** Task brief **
Quote each of the following lines word for word, without changing anything.

[Entries from a collection]
┌──

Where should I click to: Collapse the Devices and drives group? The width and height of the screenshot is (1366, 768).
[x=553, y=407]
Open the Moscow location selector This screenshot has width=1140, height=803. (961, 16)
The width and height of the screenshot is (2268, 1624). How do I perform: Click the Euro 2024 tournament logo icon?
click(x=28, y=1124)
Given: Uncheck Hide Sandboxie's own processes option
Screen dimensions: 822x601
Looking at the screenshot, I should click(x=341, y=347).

└──

** Solution for this problem **
Where should I click to: Collapse the Devices and drives group? The width and height of the screenshot is (1366, 768).
[x=553, y=407]
Open the Moscow location selector This screenshot has width=1140, height=803. (961, 16)
The width and height of the screenshot is (2268, 1624). How do I perform: Click the Euro 2024 tournament logo icon?
click(x=28, y=1124)
Given: Uncheck Hide Sandboxie's own processes option
Screen dimensions: 822x601
Looking at the screenshot, I should click(x=341, y=347).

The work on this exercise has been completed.